SFTTrainer checkpointing

Hey I’m trying to finetune Llama 2 and I can’t see where the checkpoints are getting saved. I am using the following code:

base_model_name = "meta-llama/Llama-2-7b-hf"

bnb_config = BitsAndBytesConfig(
    load_in_4bit=True,
    bnb_4bit_quant_type="nf4",
    bnb_4bit_compute_dtype=torch.float16,
)

device_map = "auto"

base_model = AutoModelForCausalLM.from_pretrained(
    base_model_name,
    quantization_config=bnb_config,
    device_map=device_map,
    trust_remote_code=True,
    use_auth_token=True
)
base_model.config.use_cache = False

# More info: https://github.com/huggingface/transformers/pull/24906
base_model.config.pretraining_tp = 1 

peft_config = LoraConfig(
    lora_alpha=16,
    lora_dropout=0.1,
    r=64,
    bias="none",
    task_type="CAUSAL_LM",
)

tokenizer = AutoTokenizer.from_pretrained(base_model_name, trust_remote_code=True)
tokenizer.pad_token = tokenizer.eos_token

output_dir = "./Llama-2-7b-hf-qlora"

training_args = TrainingArguments(
    output_dir=output_dir,
    per_device_train_batch_size=4,
    gradient_accumulation_steps=4,
    learning_rate=2e-4,
    logging_steps=5,
    max_steps=400,
    evaluation_strategy="steps", # Evaluate the model every logging step
    logging_dir="./logs",        # Directory for storing logs
    save_strategy="steps",       # Save the model checkpoint every logging step
    eval_steps=5,               # Evaluate and save checkpoints every 10 steps
    do_eval=True                 # Perform evaluation at the end of training
)
class PeftSavingCallback(TrainerCallback):
    def on_save(self, args, state, control, **kwargs):
        checkpoint_path = os.path.join(args.output_dir, f"checkpoint-{state.global_step}")
        kwargs["model"].save_pretrained(checkpoint_path)
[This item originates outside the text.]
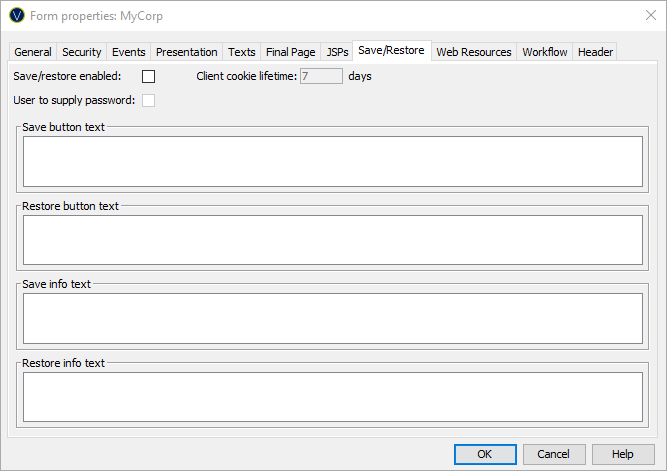Focus the Restore button text area
Viewport: 667px width, 471px height.
[x=332, y=240]
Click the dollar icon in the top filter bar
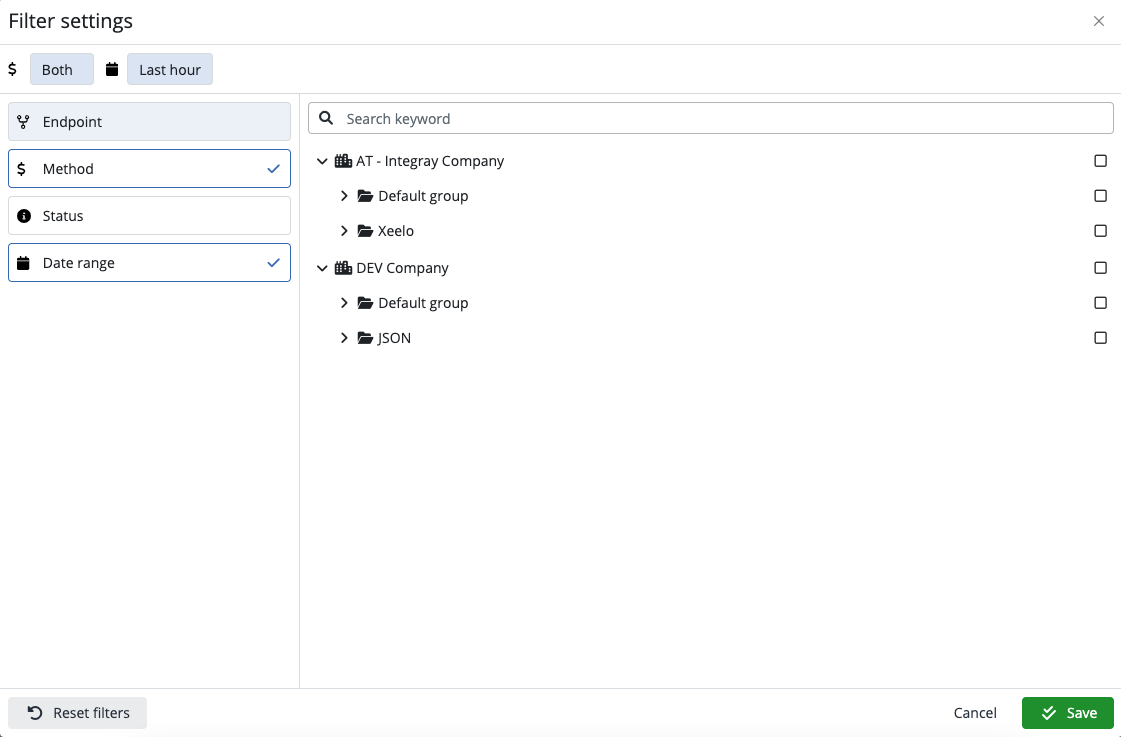 [x=13, y=69]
        if "pytorch_model.bin" in os.listdir(checkpoint_path):
            os.remove(os.path.join(checkpoint_path, "pytorch_model.bin"))


callbacks = [PeftSavingCallback()]
max_seq_length = 512
trainer = SFTTrainer(
    model=base_model,
    train_dataset=train_dataset,
    eval_dataset=eval_dataset,  # Add this line
    peft_config=peft_config,
    dataset_text_field="text",
    max_seq_length=max_seq_length,
    tokenizer=tokenizer,
    args=training_args,
    callbacks=callbacks
)


trainer.train()

(I added in the callback stuff based on this guide Supervised Fine-tuning Trainer)
How do I get a checkpoint saved every 5/10 steps?

Worked this out…Fairly simple in the end: just adding save_steps to TrainingArguments does the trick!

Though you have answered the question, just adding a snippet for sake of completeness.


# Set training parameters
training_arguments = TrainingArguments(
    output_dir=output_dir,
    num_train_epochs=num_train_epochs,
    per_device_train_batch_size=per_device_train_batch_size,
    gradient_accumulation_steps=gradient_accumulation_steps,
    optim=optim,
    save_steps=save_steps,   # saves the model at specified step....
    logging_steps=logging_steps,
    learning_rate=learning_rate,
    weight_decay=weight_decay,
    fp16=fp16,
    bf16=bf16,
    max_grad_norm=max_grad_norm,
    max_steps=max_steps,
    warmup_ratio=warmup_ratio,
    group_by_length=group_by_length,
    lr_scheduler_type=lr_scheduler_type,
    report_to="tensorboard"
)


trainer = SFTTrainer(
    model=model,
    train_dataset=dataset,
    peft_config=peft_config,
    dataset_text_field="text",
    max_seq_length=max_seq_length,
    tokenizer=tokenizer,
    args=training_arguments,
    packing=packing,
)

Are you able to resume training from the checkpoint or able to load the model from checkpoint. I could not do either. I used SFTTrainer? Once the model is trained, I could not find config.json file as well.

do this: trainer.train(resume_from_checkpoint=true)

4 Likes

Thank you. The actual problem was that, I was using an older version of transformer. The problem is solved in the second last release.

Hey, I am trying to run mistral model from checkpoint. But the saving checkpoints are missing a file like pytorch_model.bin.index.json is not saving. Any idea of that?